◆ ZITIERTER ABSCHNITT ◆
Der brasilianische Gitarrist, Perkussionist und Sänger Alegre Corrêa entführt als musikalischer Weltenbummler in eine faszinierende Welt, in der sich alles um lustvolles Musizieren und um das wohlklingende, geheimnisvolle Wort "Saudade" dreht. Erst kürzlich wurde der Begriff unter die Top Ten der schönsten und gleichzeitig am schwierigsten zu übersetzenden Wörter der Welt gewählt: Sehnsucht, Verlangen … all das und viel mehr steckt in den "Saudades do Brasil" – mitreißende Rhythmen und raffinierte Arrangements mit Alegre Corrêa und seinem Ensemble.
Alegre Corrêa Group
Alegre Corrêa Gitarre und Vocals
Klemens Bittmann Violine
Gerald Preinfalk Reeds
Alune Wade Bass
spcial guest aus brasilien:
Carol Pereyr Vocals.

◆ AUFGABE ◆
Kopiere aus dem Text über Alegre Corrêa wortgetreu den Abschnitt, der mit „Der brasilianische Gitarrist, Perkussionist“ beginnt und mit „Carol Pereyr Vocals.“ endet.

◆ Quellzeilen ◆
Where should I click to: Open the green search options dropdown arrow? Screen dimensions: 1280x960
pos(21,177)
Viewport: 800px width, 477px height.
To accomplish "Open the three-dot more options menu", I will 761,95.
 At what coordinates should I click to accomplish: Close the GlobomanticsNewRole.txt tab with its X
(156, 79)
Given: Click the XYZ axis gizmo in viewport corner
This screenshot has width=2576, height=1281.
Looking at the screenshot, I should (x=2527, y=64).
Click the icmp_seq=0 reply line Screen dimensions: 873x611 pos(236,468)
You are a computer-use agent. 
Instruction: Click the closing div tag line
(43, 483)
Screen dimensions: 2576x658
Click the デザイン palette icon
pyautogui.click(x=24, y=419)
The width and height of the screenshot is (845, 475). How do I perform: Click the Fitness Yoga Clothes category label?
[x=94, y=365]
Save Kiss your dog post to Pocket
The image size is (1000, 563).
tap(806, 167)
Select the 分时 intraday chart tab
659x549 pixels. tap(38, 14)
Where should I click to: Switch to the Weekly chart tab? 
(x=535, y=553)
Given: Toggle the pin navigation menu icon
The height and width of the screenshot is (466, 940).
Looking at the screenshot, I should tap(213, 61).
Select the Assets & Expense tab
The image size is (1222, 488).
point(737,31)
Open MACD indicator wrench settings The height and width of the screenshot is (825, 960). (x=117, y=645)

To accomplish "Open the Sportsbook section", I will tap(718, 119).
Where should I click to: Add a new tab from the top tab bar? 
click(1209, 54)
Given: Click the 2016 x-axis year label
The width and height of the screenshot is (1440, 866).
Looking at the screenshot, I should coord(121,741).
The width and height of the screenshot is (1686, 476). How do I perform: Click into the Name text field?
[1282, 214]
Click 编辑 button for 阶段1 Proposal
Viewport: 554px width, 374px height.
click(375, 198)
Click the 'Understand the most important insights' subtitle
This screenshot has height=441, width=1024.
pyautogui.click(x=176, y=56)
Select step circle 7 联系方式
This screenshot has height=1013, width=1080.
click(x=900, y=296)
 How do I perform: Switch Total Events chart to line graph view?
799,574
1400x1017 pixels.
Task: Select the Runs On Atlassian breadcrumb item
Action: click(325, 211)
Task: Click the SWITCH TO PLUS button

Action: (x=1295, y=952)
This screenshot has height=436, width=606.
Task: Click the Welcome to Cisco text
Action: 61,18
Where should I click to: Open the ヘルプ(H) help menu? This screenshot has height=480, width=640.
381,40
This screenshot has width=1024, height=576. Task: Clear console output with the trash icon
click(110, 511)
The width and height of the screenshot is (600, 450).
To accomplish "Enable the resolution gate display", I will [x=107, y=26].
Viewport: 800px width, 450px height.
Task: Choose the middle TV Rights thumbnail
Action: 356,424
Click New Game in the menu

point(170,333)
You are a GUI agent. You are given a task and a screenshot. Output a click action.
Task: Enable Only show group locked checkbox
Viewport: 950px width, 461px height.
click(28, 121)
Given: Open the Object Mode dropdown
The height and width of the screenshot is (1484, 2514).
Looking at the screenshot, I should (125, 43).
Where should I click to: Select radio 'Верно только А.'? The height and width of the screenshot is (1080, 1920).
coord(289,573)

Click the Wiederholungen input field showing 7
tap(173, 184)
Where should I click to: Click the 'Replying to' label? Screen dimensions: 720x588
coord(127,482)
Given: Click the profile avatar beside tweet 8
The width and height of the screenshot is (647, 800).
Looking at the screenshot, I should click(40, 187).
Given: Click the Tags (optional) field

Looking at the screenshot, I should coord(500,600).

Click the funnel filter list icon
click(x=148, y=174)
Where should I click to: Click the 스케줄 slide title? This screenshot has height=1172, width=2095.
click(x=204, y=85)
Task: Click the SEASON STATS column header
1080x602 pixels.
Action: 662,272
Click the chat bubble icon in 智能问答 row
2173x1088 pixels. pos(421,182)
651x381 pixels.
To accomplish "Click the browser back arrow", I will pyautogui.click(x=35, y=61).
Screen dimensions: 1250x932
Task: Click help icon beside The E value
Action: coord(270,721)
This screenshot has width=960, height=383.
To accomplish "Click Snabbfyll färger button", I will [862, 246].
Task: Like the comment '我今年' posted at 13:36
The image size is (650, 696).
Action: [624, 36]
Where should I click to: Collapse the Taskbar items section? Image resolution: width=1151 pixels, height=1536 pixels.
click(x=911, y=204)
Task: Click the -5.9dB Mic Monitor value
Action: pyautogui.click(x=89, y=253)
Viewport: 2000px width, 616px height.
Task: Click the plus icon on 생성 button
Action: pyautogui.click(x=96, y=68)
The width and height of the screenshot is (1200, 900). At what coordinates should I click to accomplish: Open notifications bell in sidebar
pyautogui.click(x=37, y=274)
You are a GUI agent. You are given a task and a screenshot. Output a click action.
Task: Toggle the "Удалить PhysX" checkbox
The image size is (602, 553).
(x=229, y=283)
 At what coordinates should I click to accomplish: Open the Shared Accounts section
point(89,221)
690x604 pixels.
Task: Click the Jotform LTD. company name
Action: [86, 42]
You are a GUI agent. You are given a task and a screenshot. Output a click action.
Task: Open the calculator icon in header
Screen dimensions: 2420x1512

◆ ERLEDIGTE AUFGABE ◆
Der brasilianische Gitarrist, Perkussionist und Sänger Alegre Corrêa entführt als musikalischer Weltenbummler in eine faszinierende Welt, in der sich alles um lustvolles Musizieren und um das wohlklingende, geheimnisvolle Wort "Saudade" dreht. Erst kürzlich wurde der Begriff unter die Top Ten der schönsten und gleichzeitig am schwierigsten zu übersetzenden Wörter der Welt gewählt: Sehnsucht, Verlangen … all das und viel mehr steckt in den "Saudades do Brasil" – mitreißende Rhythmen und raffinierte Arrangements mit Alegre Corrêa und seinem Ensemble.
Alegre Corrêa Group
Alegre Corrêa Gitarre und Vocals
Klemens Bittmann Violine
Gerald Preinfalk Reeds
Alune Wade Bass
spcial guest aus brasilien:
Carol Pereyr Vocals.